Despite mounting evidence that people were dissatisfied with subway and bus service, the MTA spent more energy figuring out how to pass the blame than fix the problem. Officials quite literally blamed riders for delays that were, in fact, the result of bad management and poor maintenance practices. After listening to the aforementioned presentation, then MTA President Joe Lhota was asked by a reporter about why he thought riders chose Uber over the subway. He replied, “some days I drink Coke and some days I drink Pepsi.”
But in 2019, something miraculous happened. People did come back to the subway. Ridership increased for the first time in five years. Not much about the rest of the world had changed. Gas prices were still low, cars were still easy to finance, and Uber and Lyft still existed. What did change was the subway actually started running better thanks to Andy Byford and his team’s efforts to address all the bad management practices previous leaders had ignored.

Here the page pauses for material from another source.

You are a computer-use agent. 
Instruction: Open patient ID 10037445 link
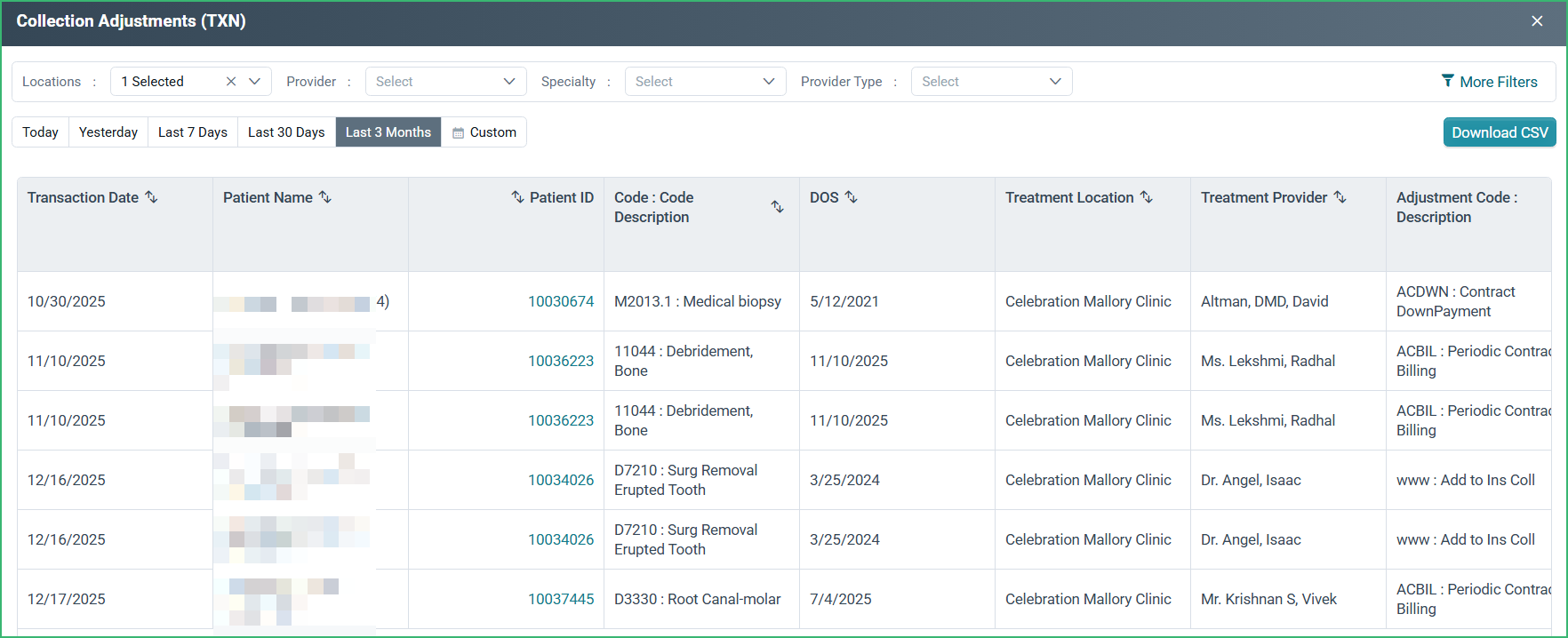561,599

The story is similar with the country’s buses, the workhorses of American public transportation. The 2010s were a dire decade for the humble bus, but there were a few bright spots, specifically in cities like Seattle and Houston that redesigned their bus networks to reflect urban growth, new travel patterns and rising business districts. To be sure, ridership increases were not uniform and, in Seattle’s case, even tapered off by the end of the decade for various reasons. But there’s no question cities that took bus service seriously fared better than ones that didn’t. Meanwhile, New York’s MTA made a big fuss about its new buses with USB ports while those same buses barely moved faster than walking pace and, despite all the massive demographic changes to New York City in the last several decades, it is, by and large, the exact same bus network it has always been.
In 2019, TransitCenter, a non-profit transit advocacy group, surveyed current and former transit riders around the country to try and figure out the root causes of declining ridership and how to reverse the trend. The report’s main takeaway was that, for all the factors transit agencies can’t control, there are many things they can. Specifically, “respondents who report higher satisfaction with transit were more likely to increase their use of transit over the past two years. In other words, the quality of the transit experience matters, and when transit works for riders, they’re likelier to use it more.”

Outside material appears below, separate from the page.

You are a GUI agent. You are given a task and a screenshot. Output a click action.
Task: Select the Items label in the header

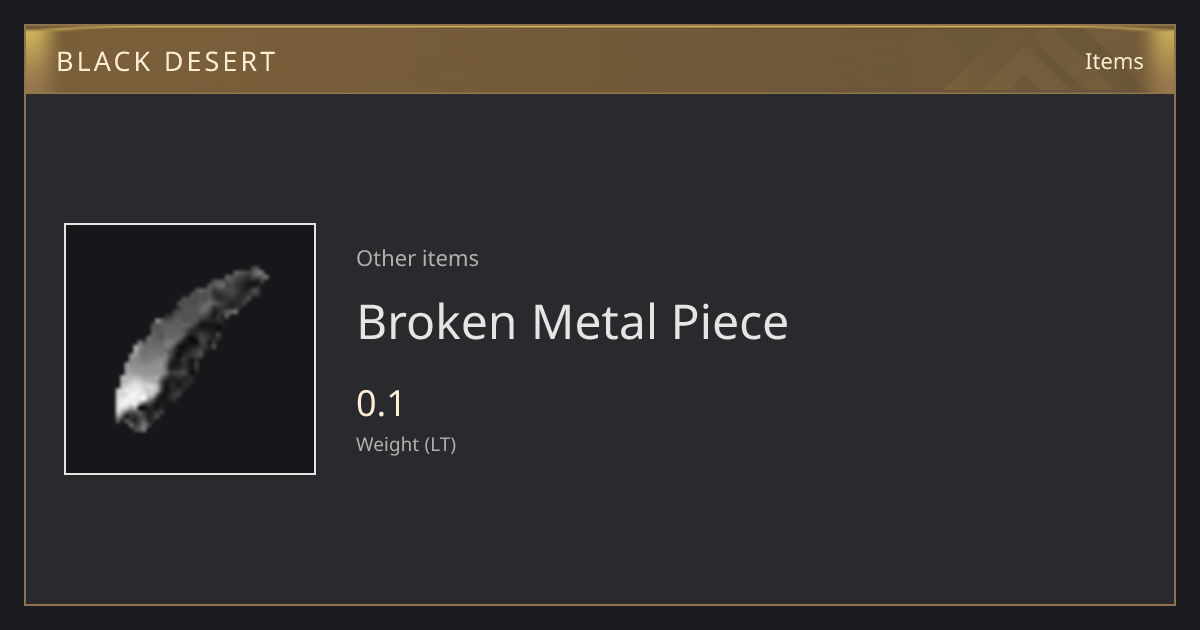[x=1114, y=61]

It’s somewhat depressing that a national non-profit needed to conduct an extensive survey to conclude what should be the most basic fact of running public transit or any other entity that asks people to pay money for its services: people won’t use it unless it’s good.
There are some halting signs transit agencies are starting to get it. New York, for example, has created three new busways in recent years, experimented with cameras that fine drivers who park in bus lanes, and have at least toyed with network redesigns (many of these initiatives began under Byford and it’s not clear how seriously the agency still wants to do any of it). San Francisco has placed a greater emphasis on buses and busways since 2017. Pop-up bus lanes during the pandemic—defined by the urgency with which transit agencies are implementing them more than any actual differences in how they look or work—in Boston and D.C. existed, which is more than I would have thought possible a few years ago. And these types of dedicated lanes are critical to getting buses out of the traffic Uber and Lyft have exacerbated.
But none of this is nearly enough, especially if transit agencies want to…ahem…”lure” riders back post-vax. Tellingly, the TransitCenter report does not once use the word “lure.” Instead, it goes with a different word. It asks “how to win back America’s transit riders.”